The Stoics did much better with the much shorter Enchiridion.

A follow-on to the author’s garbled but popular 48 Laws of Power, promising that readers will learn how to win friends and influence people, to say nothing of outfoxing all those “toxic types” out in the world.

Greene (Mastery, 2012, etc.) begins with a big sell, averring that his book “is designed to immerse you in all aspects of human behavior and illuminate its root causes.” To gauge by this fat compendium, human behavior is mostly rotten, a presumption that fits with the author’s neo-Machiavellian program of self-validation and eventual strategic supremacy. The author works to formula: First, state a “law,” such as “confront your dark side” or “know your limits,” the latter of which seems pale compared to the Delphic oracle’s “nothing in excess.” Next, elaborate on that law with what might seem to be as plain as day: “Losing contact with reality, we make irrational decisions.
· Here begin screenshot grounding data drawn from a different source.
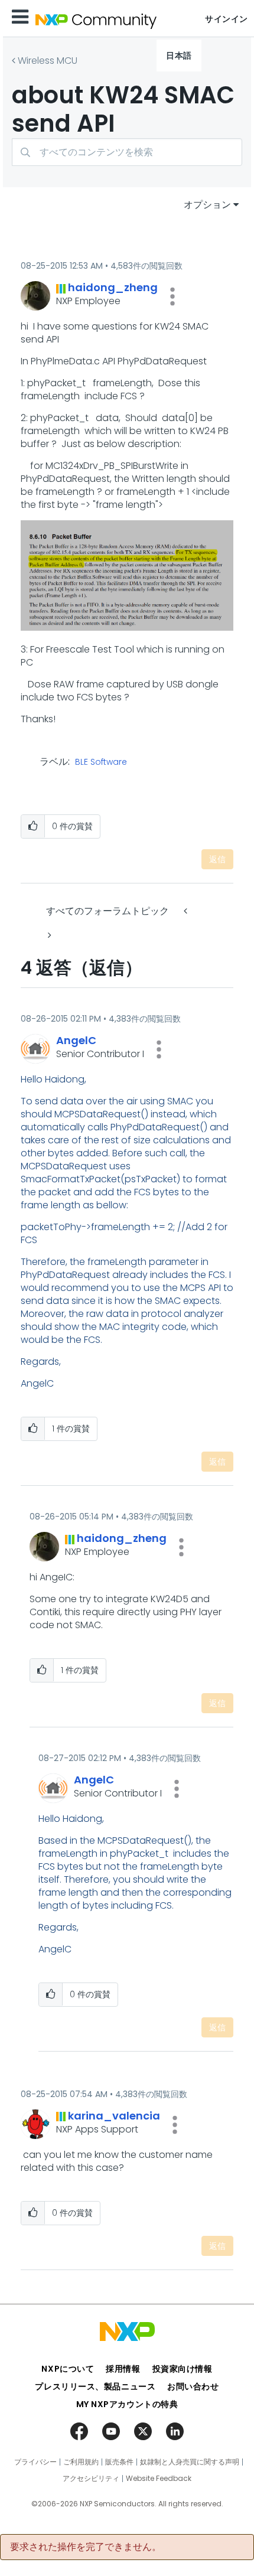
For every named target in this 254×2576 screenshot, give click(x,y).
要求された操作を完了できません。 (85, 2547)
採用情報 (123, 2369)
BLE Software (101, 762)
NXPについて (67, 2369)
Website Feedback (158, 2478)
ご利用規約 (81, 2462)
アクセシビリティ (91, 2478)
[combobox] (127, 152)
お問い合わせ (193, 2386)
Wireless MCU (47, 60)
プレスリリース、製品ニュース (95, 2386)
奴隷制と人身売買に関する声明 (189, 2462)
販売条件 (119, 2462)
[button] (172, 296)
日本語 (179, 55)
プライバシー (35, 2462)
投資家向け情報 (182, 2369)
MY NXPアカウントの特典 (127, 2404)
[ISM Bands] (186, 911)
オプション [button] (207, 204)
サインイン (226, 19)
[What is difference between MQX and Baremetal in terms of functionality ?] (48, 935)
That is why our success often does not last.” One imagines there might be other reasons for the evanescence of glory, but there you go. Finally, spin out a long tutelary yarn, seemingly the longer the better, to shore up the truism—in this case, the cometary rise and fall of one-time Disney CEO Michael Eisner, with the warning, “his fate could easily be yours, albeit most likely on a smaller scale,” which ranks right up there with the fortuneteller’s “I sense that someone you know has died" in orders of probability. It’s enough to inspire a new law: Beware of those who spend too much time telling you what you already know, even when it’s dressed up in fresh-sounding terms. “Continually mix the visceral with the analytic” is the language of a consultant’s report, more important-sounding than “go with your gut but use your head, too.”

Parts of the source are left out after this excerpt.